* START Input material *
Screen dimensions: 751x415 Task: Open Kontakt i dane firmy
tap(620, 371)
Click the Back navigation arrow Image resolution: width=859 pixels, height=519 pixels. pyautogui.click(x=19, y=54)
* END Input material *
* START Input material *
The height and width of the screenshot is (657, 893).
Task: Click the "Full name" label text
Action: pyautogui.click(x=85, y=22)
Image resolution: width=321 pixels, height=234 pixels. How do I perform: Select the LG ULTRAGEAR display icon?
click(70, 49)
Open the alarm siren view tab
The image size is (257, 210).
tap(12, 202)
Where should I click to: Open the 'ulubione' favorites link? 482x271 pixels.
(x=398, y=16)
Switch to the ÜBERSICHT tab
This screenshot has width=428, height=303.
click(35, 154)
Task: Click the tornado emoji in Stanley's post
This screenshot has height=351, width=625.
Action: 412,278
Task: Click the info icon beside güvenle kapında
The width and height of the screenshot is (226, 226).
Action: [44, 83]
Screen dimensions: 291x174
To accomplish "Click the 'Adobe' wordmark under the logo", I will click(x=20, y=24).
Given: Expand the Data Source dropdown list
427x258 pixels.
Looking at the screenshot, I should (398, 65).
* END Input material *
Copy out the part of the material above that opens with the line containing "Screen dimensions: 291x174" and closes with the line containing "Looking at the", keeping every character unchanged.

### [Exercise response]
Screen dimensions: 291x174
To accomplish "Click the 'Adobe' wordmark under the logo", I will click(x=20, y=24).
Given: Expand the Data Source dropdown list
427x258 pixels.
Looking at the screenshot, I should (398, 65).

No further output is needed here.